PROBLEM >>
For the records below, output word for word the lines from the one with "Collapse the Interest Groups section chevron" up to and including the one with "You are a GUI". No pictures.

STUDY MATERIAL >>
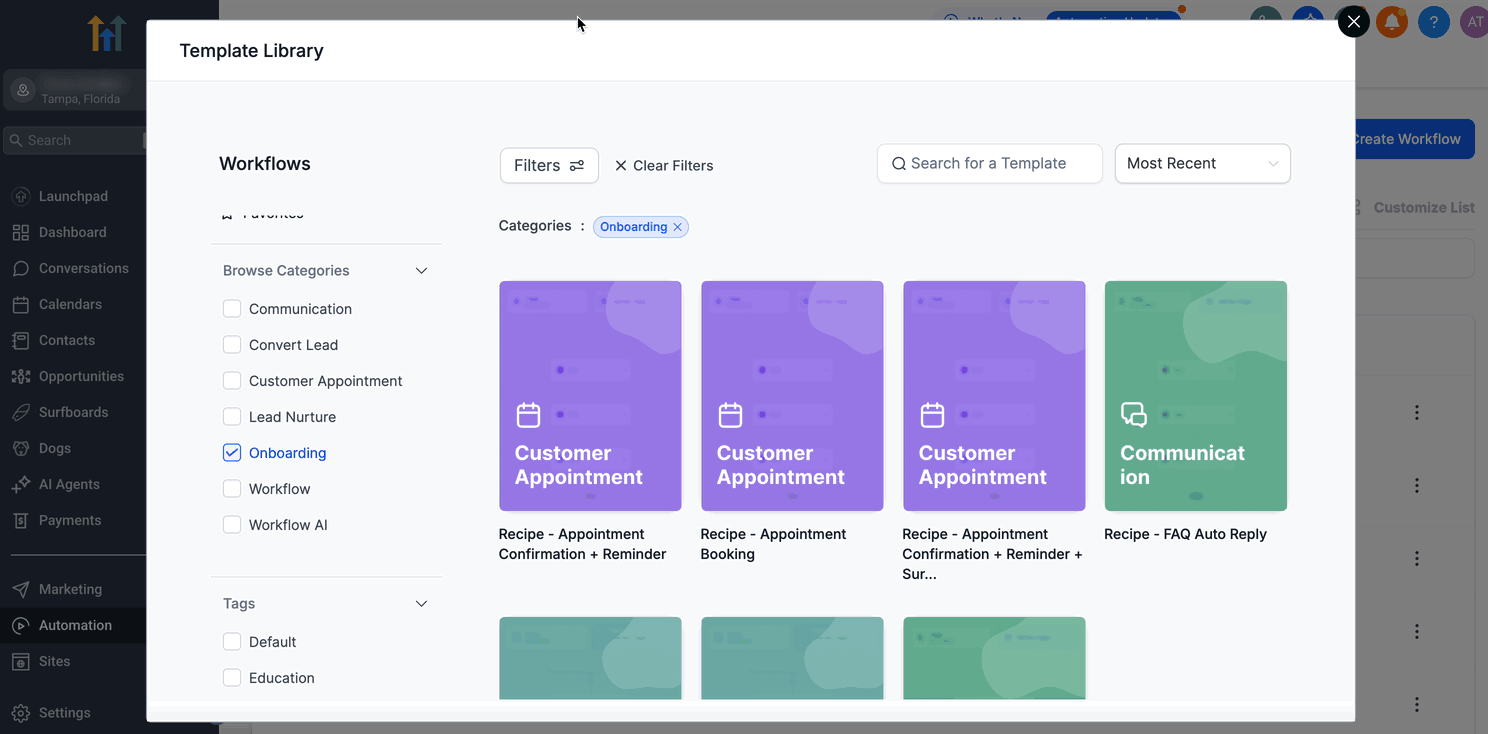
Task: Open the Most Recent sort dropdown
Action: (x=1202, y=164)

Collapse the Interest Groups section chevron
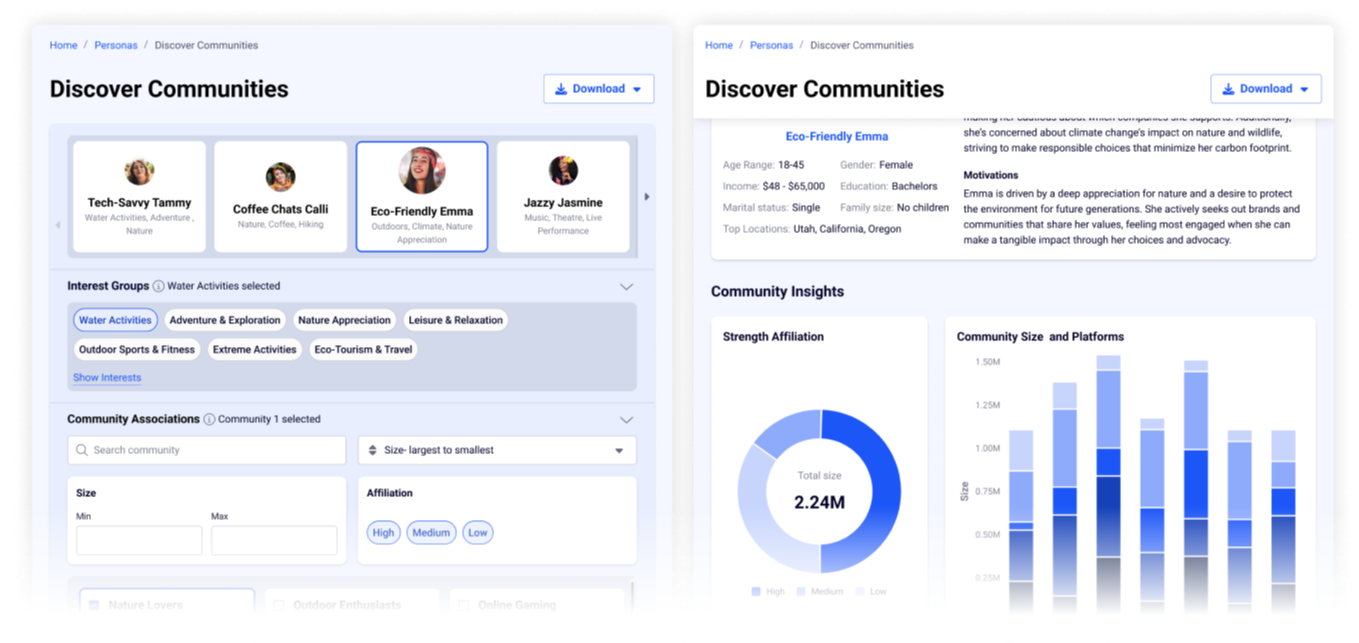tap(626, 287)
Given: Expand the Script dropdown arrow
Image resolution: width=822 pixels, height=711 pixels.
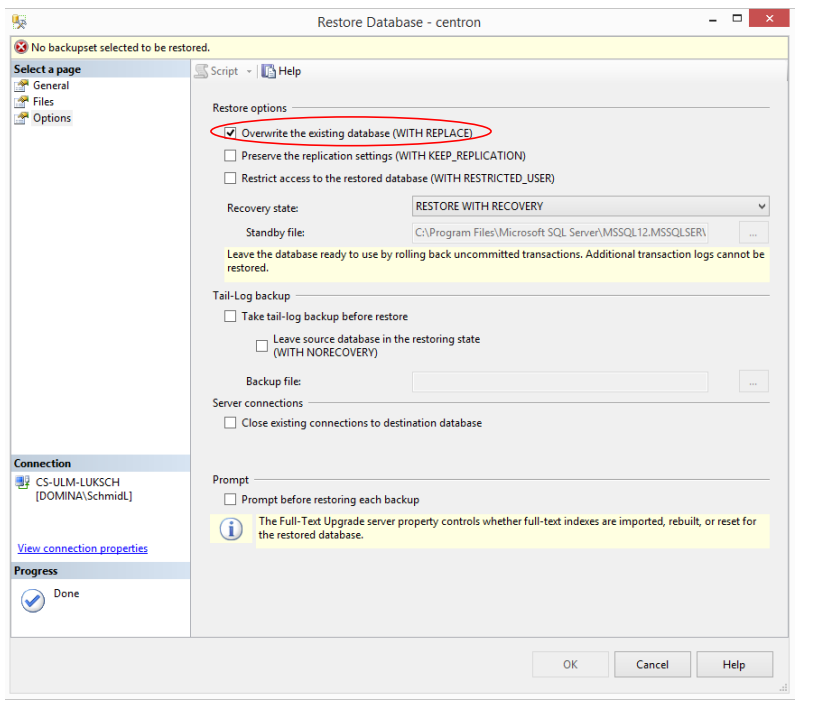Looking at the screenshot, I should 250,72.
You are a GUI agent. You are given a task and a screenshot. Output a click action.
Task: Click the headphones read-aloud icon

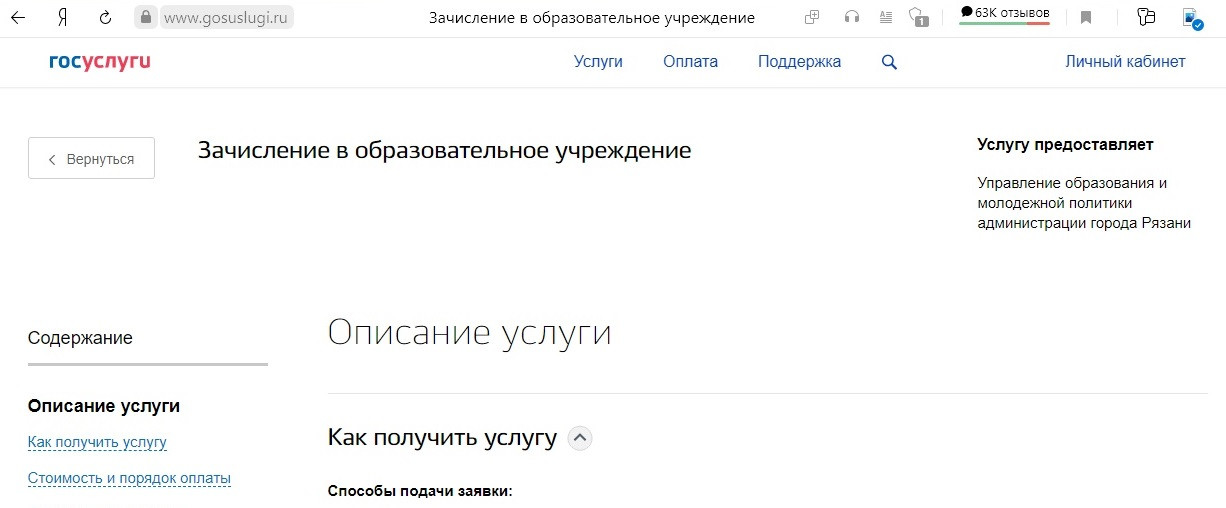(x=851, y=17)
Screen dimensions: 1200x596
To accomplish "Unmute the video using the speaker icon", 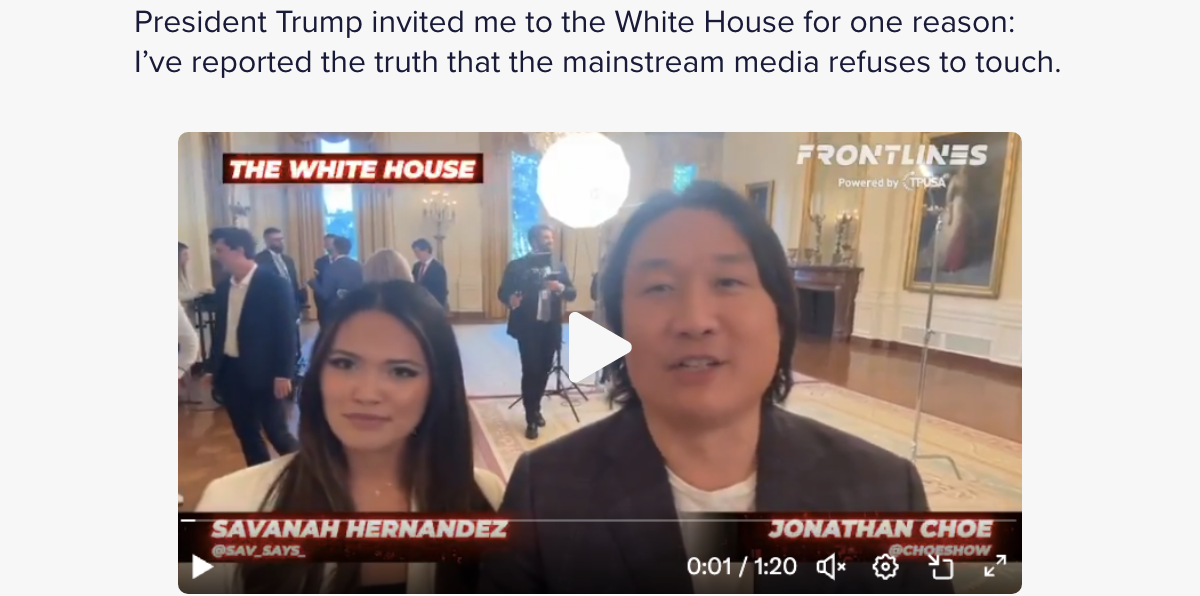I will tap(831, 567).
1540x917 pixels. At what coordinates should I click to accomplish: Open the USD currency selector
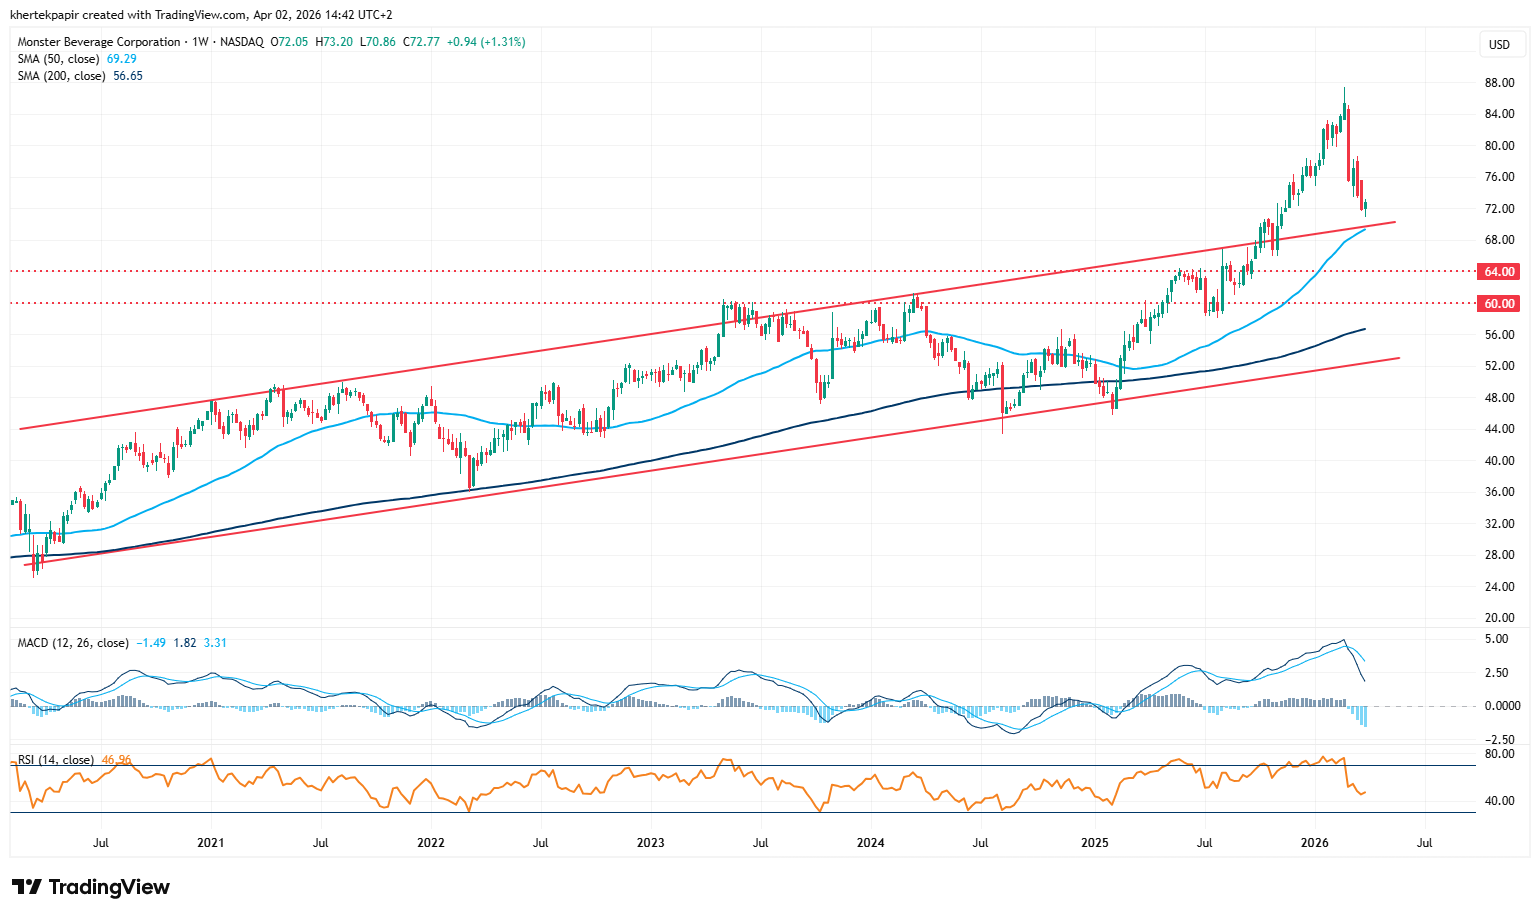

OUTPUT FOR THIS EXERCISE >>
Collapse the Interest Groups section chevron
tap(626, 287)
Given: Expand the Script dropdown arrow
Image resolution: width=822 pixels, height=711 pixels.
Looking at the screenshot, I should 250,72.
You are a GUI agent. You are given a task and a screenshot. Output a click action.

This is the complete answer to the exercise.